Il revient alors à l’employeur de renverser cette présomption de discrimination en justifiant que l’objectif légitime qu’il poursuit est fondé sur l’existence d’un besoin véritable. A ce titre, la restriction de l’expression des convictions religieuses des salariés peut poursuivre deux objectifs : l’exercice d’autres droits et libertés ou les nécessités du bon fonctionnement de l’entreprise.
Sur le premier objectif, “la seule visibilité d’un foulard ne peut pas être perçue, en tant que telle, comme un acte de prosélytisme religieux portant atteinte aux droits et libertés d’autrui”, estime la défenseure des droits. Sur le second, il revient à l’employeur de prouver qu’en l’absence d’une telle clause de neutralité il subirait, compte tenu de la nature de ses activités et du contexte dans lequel elles s’inscrivent, des conséquences défavorables. Pour la défenseure des droits, les arguments apportés par le cabinet comptable, notamment sa volonté de maintenir un environnement de travail harmonieux et respectueux ainsi que de valoriser la diversité et l’inclusion, ne justifient pas l’existence d’un besoin véritable, à l’égard de ses clients, d’interdire à cette salariée de porter le foulard. De plus, elle relève que le cabinet n’a pas cherché de solution de reclassement.

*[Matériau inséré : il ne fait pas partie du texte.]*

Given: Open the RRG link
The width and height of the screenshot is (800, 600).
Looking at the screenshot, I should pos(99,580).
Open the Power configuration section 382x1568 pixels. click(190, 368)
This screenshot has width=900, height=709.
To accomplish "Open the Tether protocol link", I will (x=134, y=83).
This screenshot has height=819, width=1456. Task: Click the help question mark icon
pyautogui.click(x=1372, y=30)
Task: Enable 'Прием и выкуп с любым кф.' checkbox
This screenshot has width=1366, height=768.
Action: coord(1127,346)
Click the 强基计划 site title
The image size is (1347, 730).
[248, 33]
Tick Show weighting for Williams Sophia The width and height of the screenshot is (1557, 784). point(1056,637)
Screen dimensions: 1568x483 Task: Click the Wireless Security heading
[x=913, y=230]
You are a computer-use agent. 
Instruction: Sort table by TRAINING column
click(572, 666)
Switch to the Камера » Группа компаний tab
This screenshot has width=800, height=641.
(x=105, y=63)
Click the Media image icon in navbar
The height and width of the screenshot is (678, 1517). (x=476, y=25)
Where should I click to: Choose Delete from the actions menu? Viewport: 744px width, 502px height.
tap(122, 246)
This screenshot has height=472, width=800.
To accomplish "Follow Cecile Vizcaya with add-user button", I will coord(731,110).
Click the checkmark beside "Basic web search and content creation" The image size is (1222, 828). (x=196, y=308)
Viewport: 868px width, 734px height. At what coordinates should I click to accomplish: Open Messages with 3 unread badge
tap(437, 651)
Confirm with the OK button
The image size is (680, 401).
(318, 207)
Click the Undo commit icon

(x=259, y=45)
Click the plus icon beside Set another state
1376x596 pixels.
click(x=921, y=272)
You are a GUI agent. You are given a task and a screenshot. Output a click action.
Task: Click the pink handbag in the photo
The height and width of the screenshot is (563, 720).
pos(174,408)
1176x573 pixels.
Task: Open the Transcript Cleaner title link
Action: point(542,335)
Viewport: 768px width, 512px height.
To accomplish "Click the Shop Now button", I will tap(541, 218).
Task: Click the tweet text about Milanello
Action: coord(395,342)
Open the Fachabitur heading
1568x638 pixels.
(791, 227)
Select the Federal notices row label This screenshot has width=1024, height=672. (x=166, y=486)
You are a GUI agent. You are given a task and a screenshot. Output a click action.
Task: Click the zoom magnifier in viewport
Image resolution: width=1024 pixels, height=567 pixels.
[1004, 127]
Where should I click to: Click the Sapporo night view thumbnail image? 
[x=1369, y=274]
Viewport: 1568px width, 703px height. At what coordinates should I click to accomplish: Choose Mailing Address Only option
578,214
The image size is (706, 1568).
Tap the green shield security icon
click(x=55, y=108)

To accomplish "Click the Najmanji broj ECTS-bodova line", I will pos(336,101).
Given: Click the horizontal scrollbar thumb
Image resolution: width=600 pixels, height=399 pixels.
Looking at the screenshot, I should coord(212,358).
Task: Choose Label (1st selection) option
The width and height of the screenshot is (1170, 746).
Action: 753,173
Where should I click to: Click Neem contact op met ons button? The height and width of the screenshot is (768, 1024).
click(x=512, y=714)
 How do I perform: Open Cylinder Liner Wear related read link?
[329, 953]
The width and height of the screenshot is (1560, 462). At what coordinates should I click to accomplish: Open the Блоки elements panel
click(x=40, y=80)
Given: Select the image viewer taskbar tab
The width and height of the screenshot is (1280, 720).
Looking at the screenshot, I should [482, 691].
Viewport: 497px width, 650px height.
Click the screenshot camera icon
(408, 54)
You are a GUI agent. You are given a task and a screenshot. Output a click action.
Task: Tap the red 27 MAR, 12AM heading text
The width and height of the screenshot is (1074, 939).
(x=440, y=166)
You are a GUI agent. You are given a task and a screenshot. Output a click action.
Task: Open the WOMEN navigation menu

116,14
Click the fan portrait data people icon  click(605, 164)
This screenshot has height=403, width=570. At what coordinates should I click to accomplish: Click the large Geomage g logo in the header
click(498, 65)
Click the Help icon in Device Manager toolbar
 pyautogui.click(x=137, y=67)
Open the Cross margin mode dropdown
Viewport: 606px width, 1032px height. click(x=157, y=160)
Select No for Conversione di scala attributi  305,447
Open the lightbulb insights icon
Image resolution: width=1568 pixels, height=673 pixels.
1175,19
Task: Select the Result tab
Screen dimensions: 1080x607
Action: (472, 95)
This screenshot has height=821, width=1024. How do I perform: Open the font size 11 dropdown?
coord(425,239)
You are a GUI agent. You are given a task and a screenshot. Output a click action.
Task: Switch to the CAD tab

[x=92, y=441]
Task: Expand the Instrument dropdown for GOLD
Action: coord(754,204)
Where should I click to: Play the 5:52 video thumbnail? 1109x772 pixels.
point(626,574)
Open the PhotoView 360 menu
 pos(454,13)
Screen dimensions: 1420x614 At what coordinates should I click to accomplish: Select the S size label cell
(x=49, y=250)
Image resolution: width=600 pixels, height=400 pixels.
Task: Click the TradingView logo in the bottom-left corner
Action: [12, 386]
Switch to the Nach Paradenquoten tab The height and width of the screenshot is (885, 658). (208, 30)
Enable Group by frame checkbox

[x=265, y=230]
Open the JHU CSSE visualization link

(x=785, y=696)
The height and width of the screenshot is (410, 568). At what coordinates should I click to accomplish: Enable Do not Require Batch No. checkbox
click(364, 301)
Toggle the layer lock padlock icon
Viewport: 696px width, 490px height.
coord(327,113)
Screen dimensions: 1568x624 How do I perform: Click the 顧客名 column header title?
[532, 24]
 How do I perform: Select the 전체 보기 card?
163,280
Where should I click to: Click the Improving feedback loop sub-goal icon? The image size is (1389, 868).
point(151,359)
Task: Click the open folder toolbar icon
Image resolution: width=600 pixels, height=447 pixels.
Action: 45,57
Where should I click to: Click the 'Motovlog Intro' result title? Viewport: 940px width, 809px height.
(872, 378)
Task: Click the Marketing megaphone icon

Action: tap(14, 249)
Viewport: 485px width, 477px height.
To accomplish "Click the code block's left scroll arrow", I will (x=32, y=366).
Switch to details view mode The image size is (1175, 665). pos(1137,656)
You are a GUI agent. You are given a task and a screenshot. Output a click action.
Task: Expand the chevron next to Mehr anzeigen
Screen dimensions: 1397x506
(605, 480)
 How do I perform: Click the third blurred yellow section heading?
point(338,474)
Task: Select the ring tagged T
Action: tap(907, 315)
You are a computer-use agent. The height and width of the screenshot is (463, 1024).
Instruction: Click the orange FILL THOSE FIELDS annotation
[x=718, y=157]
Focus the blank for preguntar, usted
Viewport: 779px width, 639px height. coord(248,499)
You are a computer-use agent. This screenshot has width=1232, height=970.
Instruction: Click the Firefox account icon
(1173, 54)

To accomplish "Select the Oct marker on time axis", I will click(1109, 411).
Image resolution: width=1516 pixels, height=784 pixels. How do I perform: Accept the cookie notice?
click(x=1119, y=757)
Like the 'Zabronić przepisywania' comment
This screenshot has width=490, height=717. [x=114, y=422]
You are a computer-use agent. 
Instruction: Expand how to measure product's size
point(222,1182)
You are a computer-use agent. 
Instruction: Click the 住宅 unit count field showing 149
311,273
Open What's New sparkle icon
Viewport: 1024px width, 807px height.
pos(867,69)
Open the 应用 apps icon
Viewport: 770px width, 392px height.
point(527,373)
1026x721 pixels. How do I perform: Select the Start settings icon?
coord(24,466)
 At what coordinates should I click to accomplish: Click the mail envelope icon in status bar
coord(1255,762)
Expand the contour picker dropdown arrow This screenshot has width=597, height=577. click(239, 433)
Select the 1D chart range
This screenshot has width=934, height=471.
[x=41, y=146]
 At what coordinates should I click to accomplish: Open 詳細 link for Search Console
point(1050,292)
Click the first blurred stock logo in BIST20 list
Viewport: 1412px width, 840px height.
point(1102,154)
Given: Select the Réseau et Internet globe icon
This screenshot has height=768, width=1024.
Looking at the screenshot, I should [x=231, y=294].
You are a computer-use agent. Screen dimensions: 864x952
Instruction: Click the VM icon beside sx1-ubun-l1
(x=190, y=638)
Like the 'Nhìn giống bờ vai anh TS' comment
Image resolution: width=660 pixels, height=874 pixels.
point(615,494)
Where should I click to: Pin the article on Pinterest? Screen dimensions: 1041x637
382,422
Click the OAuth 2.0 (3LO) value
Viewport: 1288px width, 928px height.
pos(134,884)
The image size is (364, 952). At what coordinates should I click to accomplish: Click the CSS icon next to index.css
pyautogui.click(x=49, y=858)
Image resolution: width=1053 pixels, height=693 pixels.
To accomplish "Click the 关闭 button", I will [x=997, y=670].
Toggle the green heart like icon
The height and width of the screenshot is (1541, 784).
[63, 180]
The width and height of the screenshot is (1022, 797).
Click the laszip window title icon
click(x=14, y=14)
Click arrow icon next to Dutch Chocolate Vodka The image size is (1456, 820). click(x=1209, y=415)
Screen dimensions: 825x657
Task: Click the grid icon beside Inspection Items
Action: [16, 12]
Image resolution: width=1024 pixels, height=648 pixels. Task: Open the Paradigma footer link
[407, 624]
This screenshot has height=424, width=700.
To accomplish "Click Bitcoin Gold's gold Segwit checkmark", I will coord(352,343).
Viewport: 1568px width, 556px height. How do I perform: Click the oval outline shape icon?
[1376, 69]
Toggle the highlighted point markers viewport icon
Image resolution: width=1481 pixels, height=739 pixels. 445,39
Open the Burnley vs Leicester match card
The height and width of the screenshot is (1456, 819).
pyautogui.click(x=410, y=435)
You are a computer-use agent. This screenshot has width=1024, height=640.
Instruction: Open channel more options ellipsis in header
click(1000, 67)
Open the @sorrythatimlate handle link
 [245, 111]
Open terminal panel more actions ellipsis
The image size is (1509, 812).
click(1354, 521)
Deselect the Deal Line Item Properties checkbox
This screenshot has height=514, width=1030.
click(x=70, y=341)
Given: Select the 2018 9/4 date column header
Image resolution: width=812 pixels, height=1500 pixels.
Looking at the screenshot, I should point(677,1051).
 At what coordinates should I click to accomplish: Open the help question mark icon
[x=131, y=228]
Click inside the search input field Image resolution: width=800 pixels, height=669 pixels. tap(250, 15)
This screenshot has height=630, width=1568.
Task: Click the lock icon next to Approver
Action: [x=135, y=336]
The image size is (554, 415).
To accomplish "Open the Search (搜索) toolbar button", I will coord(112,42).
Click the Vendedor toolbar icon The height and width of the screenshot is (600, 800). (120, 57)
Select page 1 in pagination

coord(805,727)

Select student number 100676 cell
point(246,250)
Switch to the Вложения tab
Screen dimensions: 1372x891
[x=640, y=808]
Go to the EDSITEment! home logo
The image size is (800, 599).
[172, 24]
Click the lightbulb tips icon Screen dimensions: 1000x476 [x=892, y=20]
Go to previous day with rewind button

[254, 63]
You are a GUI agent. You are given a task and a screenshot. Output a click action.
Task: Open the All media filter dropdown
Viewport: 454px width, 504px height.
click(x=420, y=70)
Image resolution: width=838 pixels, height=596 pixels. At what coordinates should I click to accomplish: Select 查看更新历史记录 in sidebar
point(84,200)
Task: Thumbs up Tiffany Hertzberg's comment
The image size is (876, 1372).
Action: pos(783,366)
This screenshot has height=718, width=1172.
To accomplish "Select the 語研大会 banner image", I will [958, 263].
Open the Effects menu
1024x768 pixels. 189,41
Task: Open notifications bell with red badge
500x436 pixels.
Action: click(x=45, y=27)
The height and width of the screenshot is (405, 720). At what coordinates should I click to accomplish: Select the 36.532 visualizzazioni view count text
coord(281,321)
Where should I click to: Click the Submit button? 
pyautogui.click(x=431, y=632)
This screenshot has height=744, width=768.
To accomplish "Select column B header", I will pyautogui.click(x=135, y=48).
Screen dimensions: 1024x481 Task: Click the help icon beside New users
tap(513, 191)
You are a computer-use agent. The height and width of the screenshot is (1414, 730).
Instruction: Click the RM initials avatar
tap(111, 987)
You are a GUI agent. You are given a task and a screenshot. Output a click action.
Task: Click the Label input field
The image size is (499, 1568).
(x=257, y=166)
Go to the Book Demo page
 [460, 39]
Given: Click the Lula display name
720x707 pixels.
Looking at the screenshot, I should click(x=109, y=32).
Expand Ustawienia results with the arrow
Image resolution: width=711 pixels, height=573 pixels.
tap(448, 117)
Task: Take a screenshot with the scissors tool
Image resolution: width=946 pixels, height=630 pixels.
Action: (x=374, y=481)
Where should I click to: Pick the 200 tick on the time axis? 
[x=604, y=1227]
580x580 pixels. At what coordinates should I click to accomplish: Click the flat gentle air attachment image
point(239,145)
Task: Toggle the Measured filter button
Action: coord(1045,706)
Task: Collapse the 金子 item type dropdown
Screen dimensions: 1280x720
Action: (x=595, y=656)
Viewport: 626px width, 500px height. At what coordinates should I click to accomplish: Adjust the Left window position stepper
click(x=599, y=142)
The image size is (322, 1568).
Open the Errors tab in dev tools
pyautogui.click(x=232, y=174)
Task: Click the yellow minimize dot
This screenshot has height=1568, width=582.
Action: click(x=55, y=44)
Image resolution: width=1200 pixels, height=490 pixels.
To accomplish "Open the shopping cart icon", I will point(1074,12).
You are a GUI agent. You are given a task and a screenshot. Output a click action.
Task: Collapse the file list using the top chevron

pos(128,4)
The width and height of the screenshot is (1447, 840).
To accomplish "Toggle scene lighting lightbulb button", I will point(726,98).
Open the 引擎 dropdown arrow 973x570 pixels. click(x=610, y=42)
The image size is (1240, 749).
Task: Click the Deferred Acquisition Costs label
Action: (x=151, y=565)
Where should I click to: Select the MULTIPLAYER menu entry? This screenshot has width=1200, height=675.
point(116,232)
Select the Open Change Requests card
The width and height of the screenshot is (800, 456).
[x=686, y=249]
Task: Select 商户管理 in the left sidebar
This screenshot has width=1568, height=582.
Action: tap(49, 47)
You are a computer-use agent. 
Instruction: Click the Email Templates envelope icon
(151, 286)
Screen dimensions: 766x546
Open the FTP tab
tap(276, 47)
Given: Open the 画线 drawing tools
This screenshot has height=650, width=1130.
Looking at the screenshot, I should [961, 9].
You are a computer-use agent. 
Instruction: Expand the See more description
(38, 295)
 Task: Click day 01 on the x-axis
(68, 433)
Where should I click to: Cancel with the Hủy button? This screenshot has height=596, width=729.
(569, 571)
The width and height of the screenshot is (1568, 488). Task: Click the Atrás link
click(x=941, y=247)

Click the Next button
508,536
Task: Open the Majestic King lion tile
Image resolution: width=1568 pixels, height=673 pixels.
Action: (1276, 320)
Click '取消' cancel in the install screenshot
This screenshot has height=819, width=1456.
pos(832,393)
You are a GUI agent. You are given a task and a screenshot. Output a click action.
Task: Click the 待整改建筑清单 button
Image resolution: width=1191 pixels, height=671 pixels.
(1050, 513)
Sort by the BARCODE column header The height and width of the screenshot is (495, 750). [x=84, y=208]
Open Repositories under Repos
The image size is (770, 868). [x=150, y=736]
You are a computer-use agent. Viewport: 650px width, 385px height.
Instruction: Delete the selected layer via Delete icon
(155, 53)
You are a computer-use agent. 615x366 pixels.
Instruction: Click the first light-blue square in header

Pour la défenseure des droits, cette clause de neutralité est donc, pour la salariée licenciée, constitutive d’une discrimination indirecte. Dans ce contexte, il existe une présomption de discrimination directe à son égard que le cabinet peut renverser en prouvant l’existence d’une exigence professionnelle essentielle et déterminante afférente au poste pour lequel l’auditrice junior a été recrutée. Pour ce faire, l’employeur doit démontrer successivement plusieurs points notamment que la nature des tâches de la salariée justifie le non-port du foulard.
La défenseure des droits relève notamment que “en l’espèce, le cabinet n’explique pas en quoi le non-port du foulard pour une auditrice junior est déterminante pour l’accomplissement des tâches requises et plus spécifiquement, en quoi le port du foulard empêcherait madame X d’accomplir, conformément à l’offre à laquelle elle a postulé, les tâches suivantes : intervention sur l’ensemble des cycles, notes de synthèses ; réalisation des procédures légales ; intervention sur quelques missions exceptionnelles ; intervention sur l’ensemble des process d’audit légal, l’analyse des procédures internes, la révision des cycles, la rédaction des rapports finaux pour le commissaire aux comptes”.
Il y a donc, selon la défenseure des droits, une discrimination directe intersectionnelle fondée sur les convictions religieuses et le sexe de la salariée licenciée que le cabinet ne parvient pas à justifier. Pour elle, la rupture de la période d’essai est nulle et il est nécessaire de réparer le préjudicie subi par cette ancienne salariée.